Each year, the federal antitrust agencies update the notification thresholds for the Hart-Scott-Rodino Antitrust Improvements Act, or HSR Act. The HSR Act’s notification requirements apply to various types of transactions – mergers, acquisitions, nonprofit affiliations, and certain types of joint ventures – if the transaction meets a defined size (valuation) threshold.
On January 15, the Federal Trade Commission announced that the “size of transaction” threshold at which an HSR filing is required will increase from $75.9 million to $76.3 million.
HSR Overview. The HSR Act is a “report and wait” statute; it requires parties to certain proposed transactions to file an HSR notification form with both the FTC and U.S. Department of Justice and observe a statutory waiting period before consummating the transaction. Parties are required to file notification under the HSR Act, and therefore are subject to a waiting period, if the value of the transaction meets a certain size or, in certain transactions, if the parties meet a certain size as measured by their sales and assets. Although certain types of transactions may be exempt from the HSR Act, the exemptions infrequently apply to health care transactions.

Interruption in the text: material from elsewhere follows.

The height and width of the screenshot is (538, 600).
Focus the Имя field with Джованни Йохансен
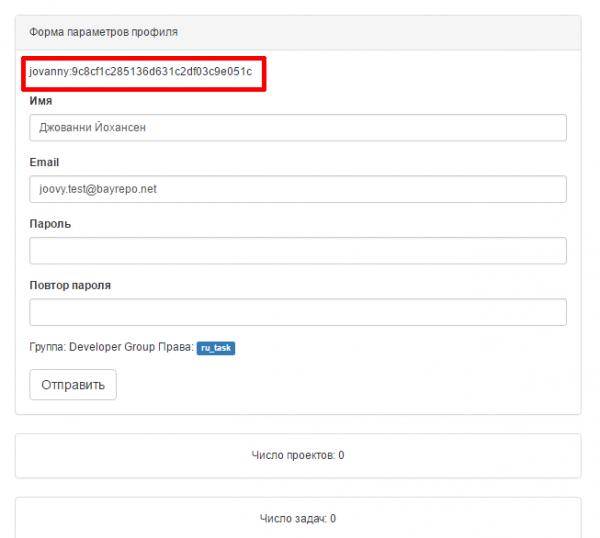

HSR Thresholds. In general, once these January 15 changes are effective:
- Transactions valued at more than $305.1 million must be reported without regard to the size of the parties.
- Transactions valued at more than $76.3 million must be reported if one party has assets or sales exceeding $152.5 million and the other party has assets or sales exceeding $15.3 million.
A chart of the HSR threshold adjustments in last week's FTC notice is below. These changes will be effective in mid February 2015 – 30 days after publication of the FTC’s notice in the Federal Register.
Filing Fees. These revised thresholds will also affect the filing fees associated with HSR notification. The HSR Act requires the parties to a proposed transaction to pay one filing fee per transaction upon filing notification. The filing fee schedule is as follows:
- $45,000 for transactions valued in excess of $76.3 million but less than $152.5 million;
- $125,000 for transactions valued at $152.5 million or greater but less than $762.7 million; and
- $280,000 for transactions valued at $762.7 million or more.
A Word of Caution. Although the HSR thresholds for reporting transactions to the FTC and DOJ continue to increase annually, that is no safe haven for parties involved in transactions with values falling below the thresholds. Non-HSR reportable transactions are not immunized from antitrust scrutiny. Indeed, in the health care industry in particular, the FTC continues to investigate and even challenge transactions involving hospitals and/or physicians for raising antitrust concerns even though their values fall below the HSR reporting thresholds.